Stored items from a collection

※

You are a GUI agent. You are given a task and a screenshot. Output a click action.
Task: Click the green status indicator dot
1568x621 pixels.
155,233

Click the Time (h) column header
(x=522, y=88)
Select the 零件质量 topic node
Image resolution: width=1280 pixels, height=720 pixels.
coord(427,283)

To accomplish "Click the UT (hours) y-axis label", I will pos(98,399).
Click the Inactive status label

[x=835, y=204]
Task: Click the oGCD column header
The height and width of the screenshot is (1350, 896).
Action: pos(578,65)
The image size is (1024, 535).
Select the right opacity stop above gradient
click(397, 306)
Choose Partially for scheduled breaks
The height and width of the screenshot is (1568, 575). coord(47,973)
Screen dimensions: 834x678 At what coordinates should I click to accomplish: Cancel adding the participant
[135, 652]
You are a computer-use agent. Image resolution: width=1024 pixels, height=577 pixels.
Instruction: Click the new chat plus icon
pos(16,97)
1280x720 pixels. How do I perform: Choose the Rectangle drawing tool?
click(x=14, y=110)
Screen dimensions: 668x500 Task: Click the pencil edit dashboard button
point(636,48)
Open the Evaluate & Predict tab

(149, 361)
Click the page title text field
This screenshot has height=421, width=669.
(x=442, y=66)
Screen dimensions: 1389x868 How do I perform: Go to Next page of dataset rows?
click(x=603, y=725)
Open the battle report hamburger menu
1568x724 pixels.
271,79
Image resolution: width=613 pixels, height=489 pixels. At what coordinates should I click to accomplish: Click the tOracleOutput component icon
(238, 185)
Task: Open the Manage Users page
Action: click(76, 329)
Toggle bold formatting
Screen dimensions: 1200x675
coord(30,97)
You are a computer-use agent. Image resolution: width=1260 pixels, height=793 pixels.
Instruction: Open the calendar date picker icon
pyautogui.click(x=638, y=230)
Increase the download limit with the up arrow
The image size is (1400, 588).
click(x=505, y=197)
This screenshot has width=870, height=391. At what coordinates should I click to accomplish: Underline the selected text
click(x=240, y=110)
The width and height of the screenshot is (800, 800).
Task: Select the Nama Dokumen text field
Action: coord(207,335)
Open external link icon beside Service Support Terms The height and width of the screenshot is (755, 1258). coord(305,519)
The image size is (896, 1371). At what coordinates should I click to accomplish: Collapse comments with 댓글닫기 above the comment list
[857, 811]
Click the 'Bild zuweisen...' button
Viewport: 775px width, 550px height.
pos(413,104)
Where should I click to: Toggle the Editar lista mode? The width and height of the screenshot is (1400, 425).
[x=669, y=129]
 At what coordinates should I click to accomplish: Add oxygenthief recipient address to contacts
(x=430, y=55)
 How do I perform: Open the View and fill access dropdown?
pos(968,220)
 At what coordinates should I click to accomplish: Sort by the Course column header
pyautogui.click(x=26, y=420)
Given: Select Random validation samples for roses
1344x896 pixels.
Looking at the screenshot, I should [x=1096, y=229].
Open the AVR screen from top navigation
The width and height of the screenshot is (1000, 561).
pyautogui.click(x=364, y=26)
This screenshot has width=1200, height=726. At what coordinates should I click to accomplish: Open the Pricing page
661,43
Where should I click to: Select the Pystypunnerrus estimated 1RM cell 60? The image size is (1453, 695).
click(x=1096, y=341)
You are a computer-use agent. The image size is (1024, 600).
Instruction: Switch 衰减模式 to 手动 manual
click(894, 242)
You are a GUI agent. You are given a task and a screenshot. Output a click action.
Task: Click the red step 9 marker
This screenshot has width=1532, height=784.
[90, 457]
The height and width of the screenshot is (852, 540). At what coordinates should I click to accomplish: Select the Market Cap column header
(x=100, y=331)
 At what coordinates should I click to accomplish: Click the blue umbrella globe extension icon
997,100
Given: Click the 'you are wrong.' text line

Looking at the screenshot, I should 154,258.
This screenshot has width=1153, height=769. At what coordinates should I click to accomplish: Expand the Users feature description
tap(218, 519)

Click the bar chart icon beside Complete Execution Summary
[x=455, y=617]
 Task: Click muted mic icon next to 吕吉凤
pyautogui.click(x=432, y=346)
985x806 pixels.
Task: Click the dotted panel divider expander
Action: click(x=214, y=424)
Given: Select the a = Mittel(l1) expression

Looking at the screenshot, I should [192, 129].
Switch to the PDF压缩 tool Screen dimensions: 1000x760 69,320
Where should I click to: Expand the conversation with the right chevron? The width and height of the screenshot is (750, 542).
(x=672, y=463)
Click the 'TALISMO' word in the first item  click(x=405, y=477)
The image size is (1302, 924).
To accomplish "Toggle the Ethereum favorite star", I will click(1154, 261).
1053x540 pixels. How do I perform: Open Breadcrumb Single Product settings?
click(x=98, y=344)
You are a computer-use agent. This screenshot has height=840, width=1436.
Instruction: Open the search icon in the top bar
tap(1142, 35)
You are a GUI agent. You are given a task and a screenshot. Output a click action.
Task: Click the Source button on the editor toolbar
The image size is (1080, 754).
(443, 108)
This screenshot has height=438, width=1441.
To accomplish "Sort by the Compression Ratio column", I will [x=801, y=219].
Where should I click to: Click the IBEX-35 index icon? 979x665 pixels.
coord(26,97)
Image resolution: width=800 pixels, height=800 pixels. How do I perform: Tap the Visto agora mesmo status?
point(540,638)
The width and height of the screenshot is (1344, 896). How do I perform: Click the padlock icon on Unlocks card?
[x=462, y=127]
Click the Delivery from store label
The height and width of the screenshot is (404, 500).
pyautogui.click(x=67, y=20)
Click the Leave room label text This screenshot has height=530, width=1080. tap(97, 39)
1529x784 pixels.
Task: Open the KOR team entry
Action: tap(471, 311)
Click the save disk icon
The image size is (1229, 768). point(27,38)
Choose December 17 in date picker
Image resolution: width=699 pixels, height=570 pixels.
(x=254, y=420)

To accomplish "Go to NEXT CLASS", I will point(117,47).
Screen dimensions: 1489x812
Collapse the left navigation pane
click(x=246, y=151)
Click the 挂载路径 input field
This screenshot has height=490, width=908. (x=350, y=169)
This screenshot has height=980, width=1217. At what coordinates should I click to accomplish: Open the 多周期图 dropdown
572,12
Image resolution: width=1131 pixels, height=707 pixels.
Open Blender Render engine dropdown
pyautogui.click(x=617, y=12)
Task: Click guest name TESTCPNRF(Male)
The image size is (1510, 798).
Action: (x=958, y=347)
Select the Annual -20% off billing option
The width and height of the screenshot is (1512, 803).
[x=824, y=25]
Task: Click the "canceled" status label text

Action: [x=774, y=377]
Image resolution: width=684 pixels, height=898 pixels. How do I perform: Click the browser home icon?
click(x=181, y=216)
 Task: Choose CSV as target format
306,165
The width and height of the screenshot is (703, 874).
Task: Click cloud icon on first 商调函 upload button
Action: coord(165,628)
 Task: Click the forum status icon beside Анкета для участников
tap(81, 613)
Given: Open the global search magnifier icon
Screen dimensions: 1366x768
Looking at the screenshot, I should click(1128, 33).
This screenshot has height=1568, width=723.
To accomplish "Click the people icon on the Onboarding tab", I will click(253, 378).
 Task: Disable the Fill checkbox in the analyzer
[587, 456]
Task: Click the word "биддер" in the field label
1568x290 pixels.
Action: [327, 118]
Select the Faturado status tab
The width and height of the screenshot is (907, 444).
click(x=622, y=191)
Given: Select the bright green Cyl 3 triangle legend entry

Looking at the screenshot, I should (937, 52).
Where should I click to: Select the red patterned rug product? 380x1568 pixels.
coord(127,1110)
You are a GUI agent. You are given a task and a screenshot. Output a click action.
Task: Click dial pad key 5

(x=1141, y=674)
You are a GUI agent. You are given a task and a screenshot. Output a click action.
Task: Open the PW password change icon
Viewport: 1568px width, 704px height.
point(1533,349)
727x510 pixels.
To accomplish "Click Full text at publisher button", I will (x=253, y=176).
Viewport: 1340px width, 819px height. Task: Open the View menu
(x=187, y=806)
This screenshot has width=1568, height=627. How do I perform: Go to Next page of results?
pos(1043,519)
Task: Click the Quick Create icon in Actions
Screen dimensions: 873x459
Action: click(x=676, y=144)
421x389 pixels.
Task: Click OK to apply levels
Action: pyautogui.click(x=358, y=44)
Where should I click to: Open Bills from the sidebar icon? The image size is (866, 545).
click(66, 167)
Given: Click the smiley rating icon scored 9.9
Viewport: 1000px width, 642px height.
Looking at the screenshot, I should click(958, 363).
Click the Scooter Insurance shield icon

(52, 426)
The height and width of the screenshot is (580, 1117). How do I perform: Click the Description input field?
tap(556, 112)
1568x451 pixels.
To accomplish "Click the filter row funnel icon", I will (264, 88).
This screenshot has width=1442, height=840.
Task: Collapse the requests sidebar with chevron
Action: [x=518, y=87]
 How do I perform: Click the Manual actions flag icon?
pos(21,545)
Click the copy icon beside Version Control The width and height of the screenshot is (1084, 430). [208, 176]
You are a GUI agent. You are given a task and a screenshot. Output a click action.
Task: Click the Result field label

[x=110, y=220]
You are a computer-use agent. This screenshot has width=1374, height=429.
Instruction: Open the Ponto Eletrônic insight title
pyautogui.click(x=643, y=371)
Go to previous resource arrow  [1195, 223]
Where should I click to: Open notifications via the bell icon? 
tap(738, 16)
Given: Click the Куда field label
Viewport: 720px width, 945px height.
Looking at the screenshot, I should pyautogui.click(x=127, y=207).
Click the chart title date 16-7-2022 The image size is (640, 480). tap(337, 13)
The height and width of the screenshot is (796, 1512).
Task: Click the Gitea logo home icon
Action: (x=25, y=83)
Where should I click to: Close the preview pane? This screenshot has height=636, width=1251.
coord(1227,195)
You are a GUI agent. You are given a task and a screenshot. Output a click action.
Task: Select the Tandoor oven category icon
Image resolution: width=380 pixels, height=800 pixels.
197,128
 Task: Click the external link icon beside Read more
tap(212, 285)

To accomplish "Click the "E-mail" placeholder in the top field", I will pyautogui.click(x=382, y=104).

※

Exercise aim> Among the records, find the lines that contain "arrow" and copy each of them.

Answer to this exercise>
Increase the download limit with the up arrow
Go to previous resource arrow  [1195, 223]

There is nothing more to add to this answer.